• **Work item**
Output the entries below exactly, from the first line to the line holding "bandwidth (26, 687)", both included.

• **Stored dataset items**
● ● ● ● ● ● ●
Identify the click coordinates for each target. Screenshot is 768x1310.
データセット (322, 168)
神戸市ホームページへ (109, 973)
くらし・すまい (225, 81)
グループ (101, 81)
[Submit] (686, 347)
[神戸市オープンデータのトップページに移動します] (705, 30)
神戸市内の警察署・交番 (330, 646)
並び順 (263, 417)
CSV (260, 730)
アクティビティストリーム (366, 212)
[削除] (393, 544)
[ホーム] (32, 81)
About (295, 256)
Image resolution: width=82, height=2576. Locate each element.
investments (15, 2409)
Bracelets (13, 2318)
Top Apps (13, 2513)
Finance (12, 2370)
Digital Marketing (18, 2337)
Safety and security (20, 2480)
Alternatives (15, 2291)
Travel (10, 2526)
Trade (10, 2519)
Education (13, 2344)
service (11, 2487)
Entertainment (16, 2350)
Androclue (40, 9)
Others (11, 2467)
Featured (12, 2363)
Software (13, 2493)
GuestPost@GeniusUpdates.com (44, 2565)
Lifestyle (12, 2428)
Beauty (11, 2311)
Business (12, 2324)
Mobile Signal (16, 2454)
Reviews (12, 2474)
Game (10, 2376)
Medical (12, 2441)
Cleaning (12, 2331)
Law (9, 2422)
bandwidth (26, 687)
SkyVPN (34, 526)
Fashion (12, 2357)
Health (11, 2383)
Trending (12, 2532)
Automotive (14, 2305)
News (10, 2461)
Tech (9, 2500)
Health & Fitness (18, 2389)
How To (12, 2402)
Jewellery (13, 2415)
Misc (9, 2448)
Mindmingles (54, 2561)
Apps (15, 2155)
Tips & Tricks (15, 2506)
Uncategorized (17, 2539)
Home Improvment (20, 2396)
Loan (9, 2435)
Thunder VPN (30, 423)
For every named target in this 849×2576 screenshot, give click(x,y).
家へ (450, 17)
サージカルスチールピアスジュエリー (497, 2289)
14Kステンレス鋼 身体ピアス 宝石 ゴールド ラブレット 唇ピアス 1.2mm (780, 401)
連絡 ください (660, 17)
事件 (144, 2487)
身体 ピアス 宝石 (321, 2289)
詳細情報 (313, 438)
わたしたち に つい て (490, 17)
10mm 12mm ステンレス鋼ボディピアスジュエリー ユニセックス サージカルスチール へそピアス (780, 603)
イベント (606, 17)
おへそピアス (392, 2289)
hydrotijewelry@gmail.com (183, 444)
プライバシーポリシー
● ● ● ● ● ● ●
• **Answer below**
Identify the click coordinates for each target. Screenshot is 768x1310.
データセット (322, 168)
神戸市ホームページへ (109, 973)
くらし・すまい (225, 81)
グループ (101, 81)
[Submit] (686, 347)
[神戸市オープンデータのトップページに移動します] (705, 30)
神戸市内の警察署・交番 (330, 646)
並び順 (263, 417)
CSV (260, 730)
アクティビティストリーム (366, 212)
[削除] (393, 544)
[ホーム] (32, 81)
About (295, 256)
Image resolution: width=82, height=2576. Locate each element.
investments (15, 2409)
Bracelets (13, 2318)
Top Apps (13, 2513)
Finance (12, 2370)
Digital Marketing (18, 2337)
Safety and security (20, 2480)
Alternatives (15, 2291)
Travel (10, 2526)
Trade (10, 2519)
Education (13, 2344)
service (11, 2487)
Entertainment (16, 2350)
Androclue (40, 9)
Others (11, 2467)
Featured (12, 2363)
Software (13, 2493)
GuestPost@GeniusUpdates.com (44, 2565)
Lifestyle (12, 2428)
Beauty (11, 2311)
Business (12, 2324)
Mobile Signal (16, 2454)
Reviews (12, 2474)
Game (10, 2376)
Medical (12, 2441)
Cleaning (12, 2331)
Law (9, 2422)
bandwidth (26, 687)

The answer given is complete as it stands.